One of the current trends in the opera world, it would seem, demands that the director prove his creativity by changing the locale and period of the opera in question to something wildly different from what the misguided composer intended.  Thus Aida moves to Cambodia,  Cosi fan Tutte to South Carolina,  Norma to God knows where.

 

This is a practice for which Pocket Opera has little tolerance, and one to which we have yielded only once,  despite the relative ease with which we leap from one continent to another.

 

 However,  with tonight’s opera,  Der Freischütz, we were tempted to make another exception.  Aware that listeners have sometimes found the story puzzling, that others have brushed it aside as operatic nonsense,  we wanted to underline the fact that its subject matter is by no means remote from the life  that swirls around us.   And so we toyed with the notion of updating it and changing the locale---from the heart of the deep, dark forest to the heart of the deep, dark city. Maybe Chicago.   Our hero we would change from a huntsman to perhaps a salesman,  a profession that I believe shares some of the same vocabulary --  making a hit, scoring, etc.  --  and where the difference between success and failure is equally stark and clear-cut.

 

This particular young man is driven to succeed,  not only for the sake of his career,  but also in order to win the boss’ daughter.   But the more the pressure is on him to prove himself,  the more he distrusts his own ability.   The closer he gets to the crucial test,  the more he feels inwardly doomed to failure.   The vicious circle is in full swing;  his fear brings about the very loss of ability that he fears so.

 

In desperation,  he turns to artificial help.   The market is full of wonder drugs guaranteed to give a lift.   He is ensnared by someone,  already a victim,  who can survive only by gaining new recruits.  They get together at The Wolf’s Glen, a shadowy, sinister night club,  a place where hallucinations run rampant,  a hangout for members of the underworld,  owned and operated by a godfather figure names Samiel.

 

The offer is enticing, diabolic,  and irresistible:  six free shots,  six sure wins, power at your fingertips,  instant success.   But the seventh shot we don’t talk about.    That one is aimed at you.

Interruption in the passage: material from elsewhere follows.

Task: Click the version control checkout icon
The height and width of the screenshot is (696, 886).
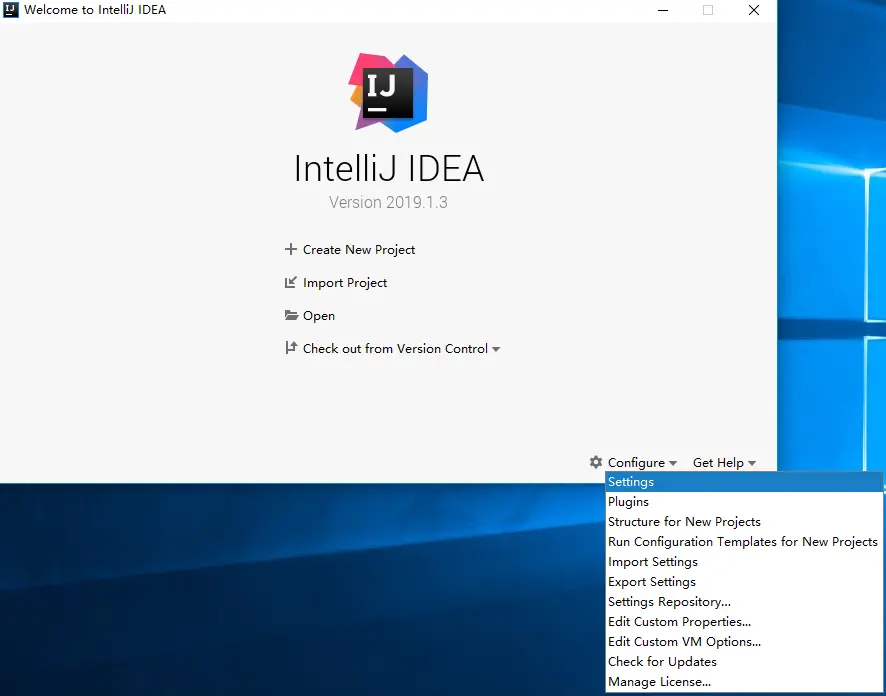Action: coord(290,348)
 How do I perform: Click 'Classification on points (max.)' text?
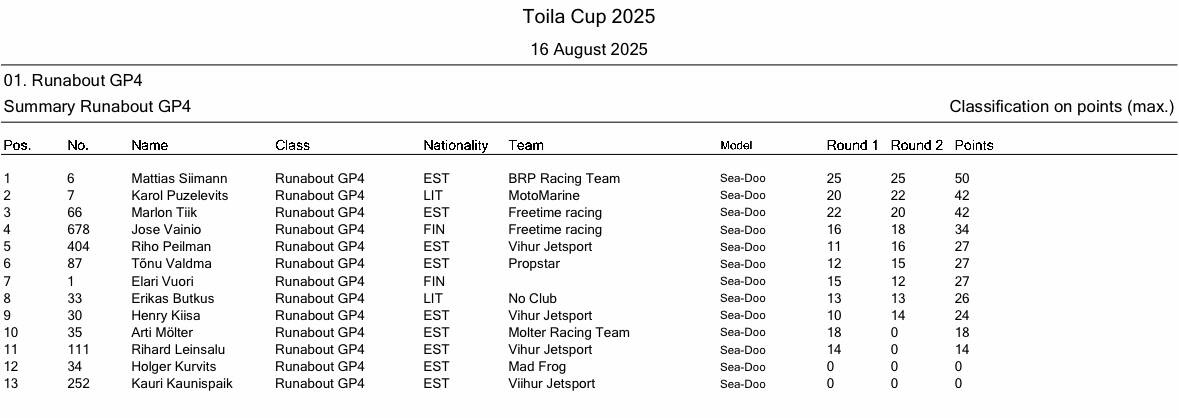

The young man succumbs,  and is finally jolted back to his senses when the seventh shot strikes the person that he loves the most.

 

As I said,  the notion was tempting,  but we have resisted it.   Does a Pocket Opera audience need to have the meaning spelled out?   Certainly not.   Interpret it as you will,  but our setting remains the Bohemian Forest, on the eve of the trial shot.  This is a ceremonial event, a test required of one who aspires to the position of Master Ranger.   Max,  our hero,  is doubly motivated;  with the position comes the hand of the girl that he loves.   But recently he seems to have lost his grip.   As the challenge gets closer,  he feels increasingly helpless,  more and more convinced that he will lose.   The opera begins with a superb shot,  a bull’s eye --  fired by someone else.

 

CHORUS:                         

A triumph!   A cheer for the hero!

The man of the day,  the front-runner!

A straight to the target,  the shot was a stunner.

When put to the test

He comes off the best.

The farmer has mastered the art of the gunner . . .

 

Cuno,  the father of Max’s fiancée,  who presently holds the position that Max hopes to attain, is eager for Max to be his successor,  and regards him already as a son-in-law.   But he too is appalled and mystified by the recent run of failure, and warns him again that everything depends upon his performance the next day--a reminder that,  however well meant,  fails to instill the needed self-confidence.

 

MAX:                                            

Oh,  grim tomorrow!

Hold,  hold back the rising sun.

 

CUNO:                                          

Your joy or sorrow

Now depend upon your gun.

 

MAX:                           

How to face the future if again I fail? . . .

 

At this point,  a third person intervenes.  Friendly,  to say the least; eager to assist,  generous with advice,  he seems to have a good deal of the positive attitude that Max so sorely lacks.   His name is Caspar.

 

CASPAR:             

Why the frozen stare,  and why the cheek so pale?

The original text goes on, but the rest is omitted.